** Reading passage follows **

Equality, Diversity and Inclusion
Course Overview
Equality, Diversity and Inclusion training is one of those courses that organisations book because they know they should, and then discover they need more than they realised. Not because the legal framework is complicated, though it matters, but because the gap between having an EDI policy and actually living it in day-to-day practice is wider than most teams recognise until someone points it out.
In health and social care, that gap has direct consequences. Care that is shaped by assumptions about what an individual wants based on their age, background, religion, disability, or any other characteristic, rather than what the person has actually told you, is not person-centred care. It is care delivered through a filter, and the person on the receiving end of it notices, even when the staff member delivering it does not.
In corporate and business settings, the consequences are different but no less significant. Discrimination claims, tribunal proceedings, reputational damage, and a workplace culture where people do not feel safe to raise concerns are all outcomes of organisations that treat EDI as a compliance exercise rather than a genuine commitment.
This course moves beyond the policy document. It gives learners a clear, grounded understanding of what the Equality Act 2010 requires, what discrimination actually looks like in practice, including the types that are most frequently missed, how unconscious bias operates, and what inclusive practice means in the specific contexts where they work. It is built around discussion, honest reflection, and real workplace scenarios rather than slides and definitions.
The course aligns with the Equality Act 2010, ACAS equality and discrimination guidance, CQC Fundamental Standards on dignity, respect, and safe care, and Skills for Care workforce values and principles.

** End of Reading passage **
** Available records follows **

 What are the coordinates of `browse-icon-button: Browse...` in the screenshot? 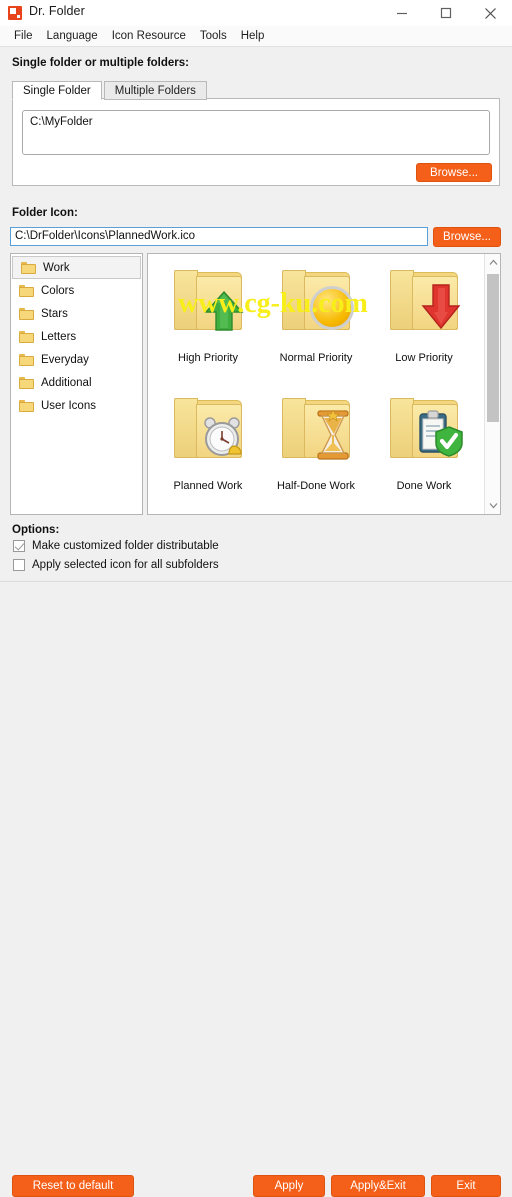 It's located at (467, 237).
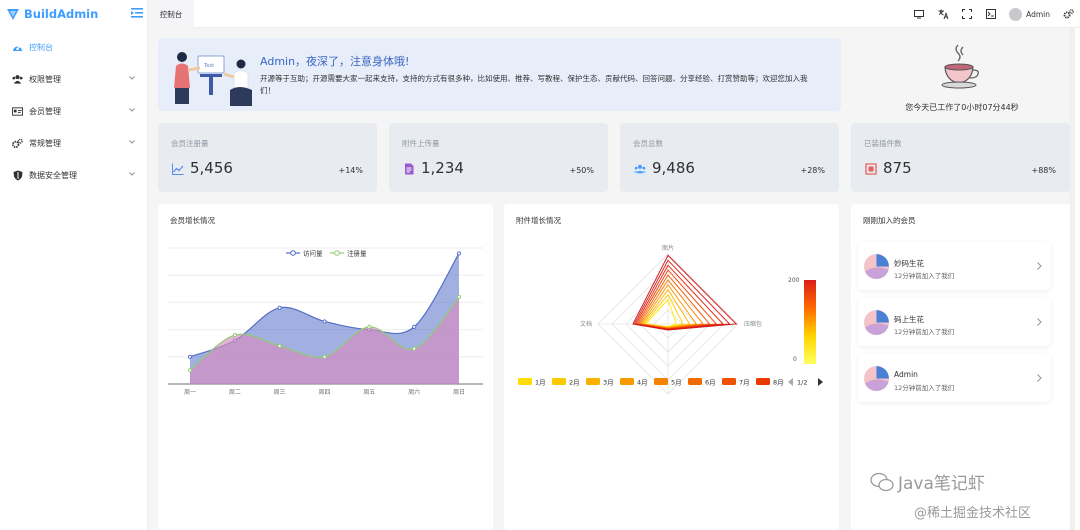 This screenshot has height=530, width=1080. What do you see at coordinates (45, 143) in the screenshot?
I see `sidebar-item-label: 常规管理` at bounding box center [45, 143].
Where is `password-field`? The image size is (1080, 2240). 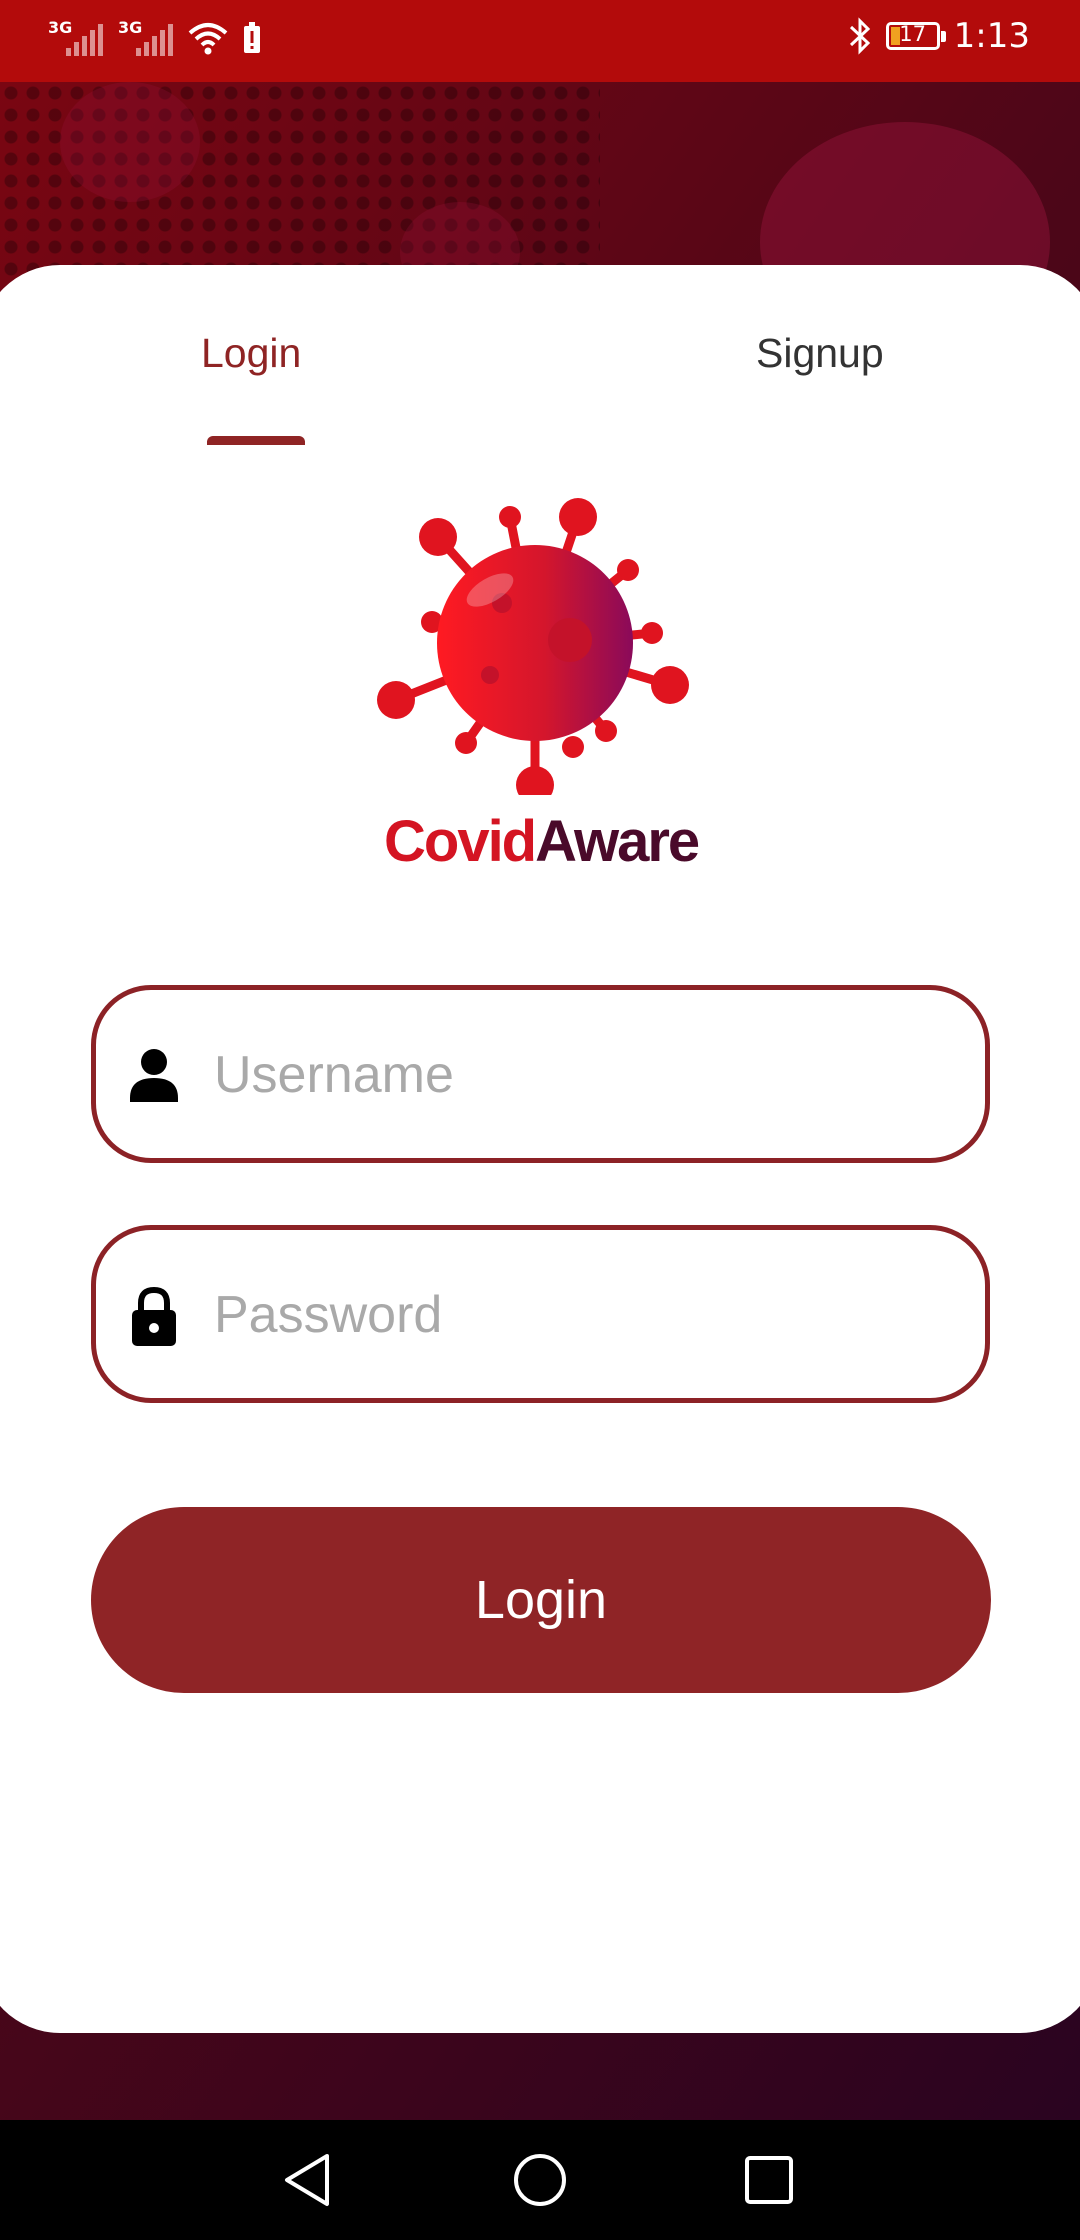 password-field is located at coordinates (540, 1314).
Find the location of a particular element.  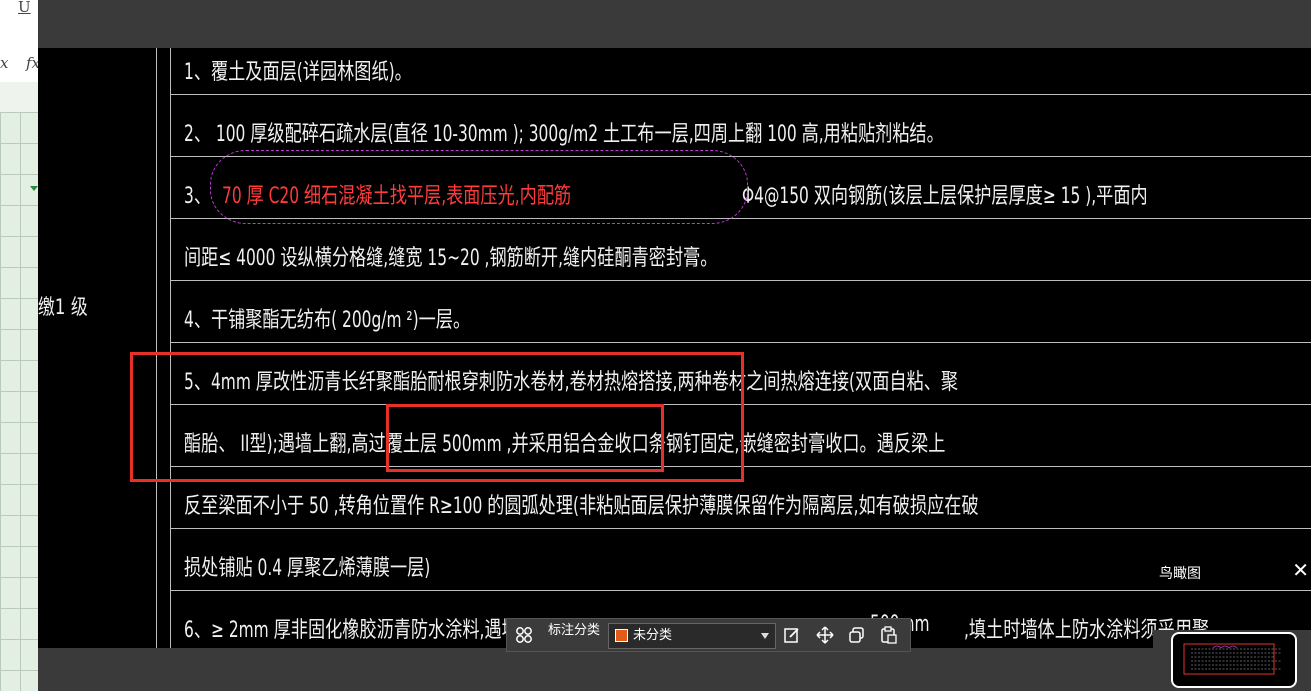

move-icon is located at coordinates (825, 635).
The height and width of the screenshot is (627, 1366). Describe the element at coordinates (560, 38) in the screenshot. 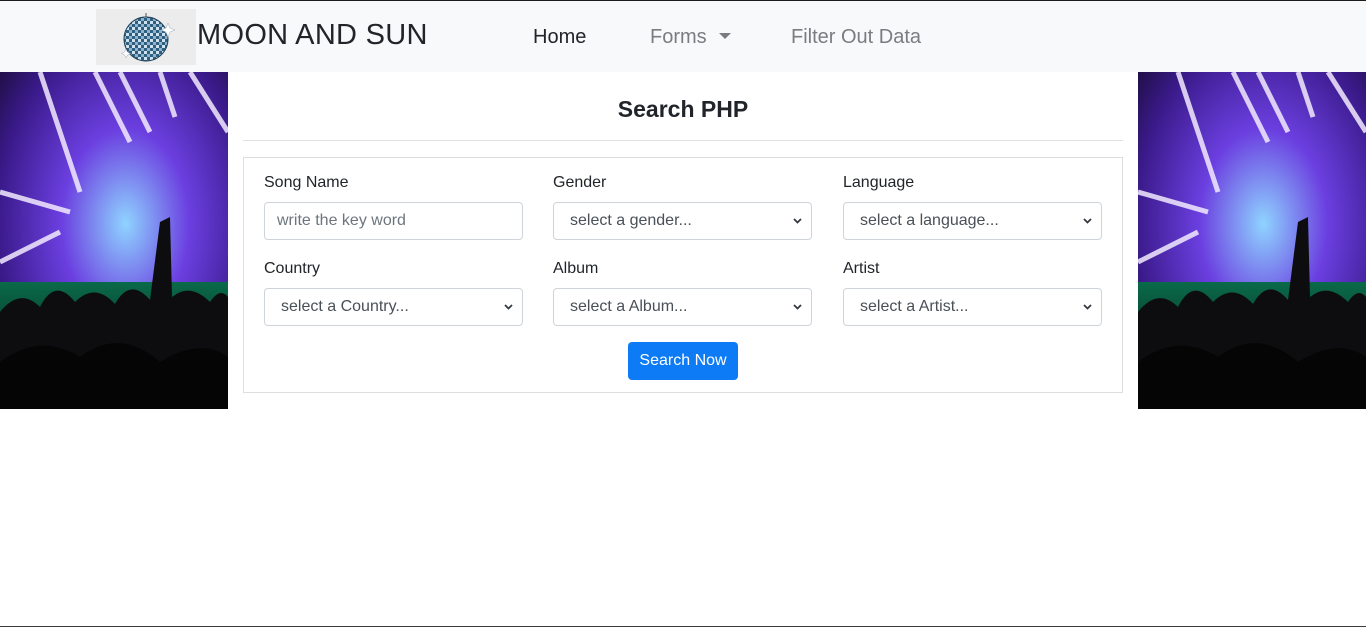

I see `nav-home: Home` at that location.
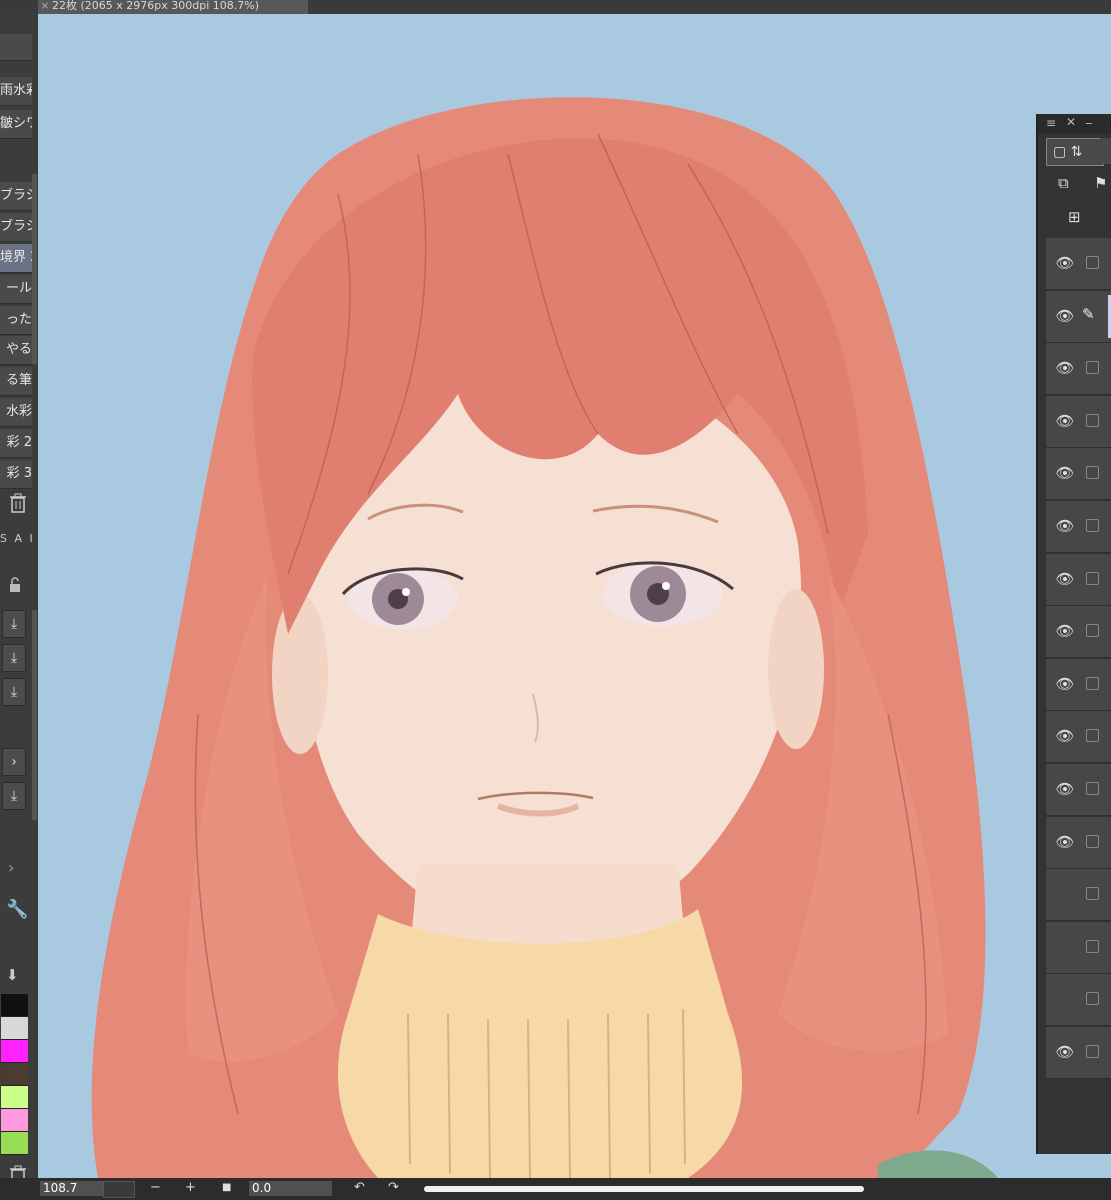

** End of Available records **

**Things to do:**
a) The course overview says care shaped by assumptions is not person-centred care. Why?
b) Copy the screenshot grounding entries starting at the line that contains "Find the location of a particular element." and ending at the last entry. Leave out the pictures.

**Results of the exercise:**
a) Such care rests on assumptions about what individuals want, drawn from their age, background, religion, disability or another characteristic. It does not rest on what the people themselves have actually said. The text calls this care delivered through a filter, and the person receiving it notices even when the staff member does not.

b)
Find the location of a particular element.  

move-icon is located at coordinates (825, 635).
The height and width of the screenshot is (627, 1366). Describe the element at coordinates (560, 38) in the screenshot. 

I see `nav-home: Home` at that location.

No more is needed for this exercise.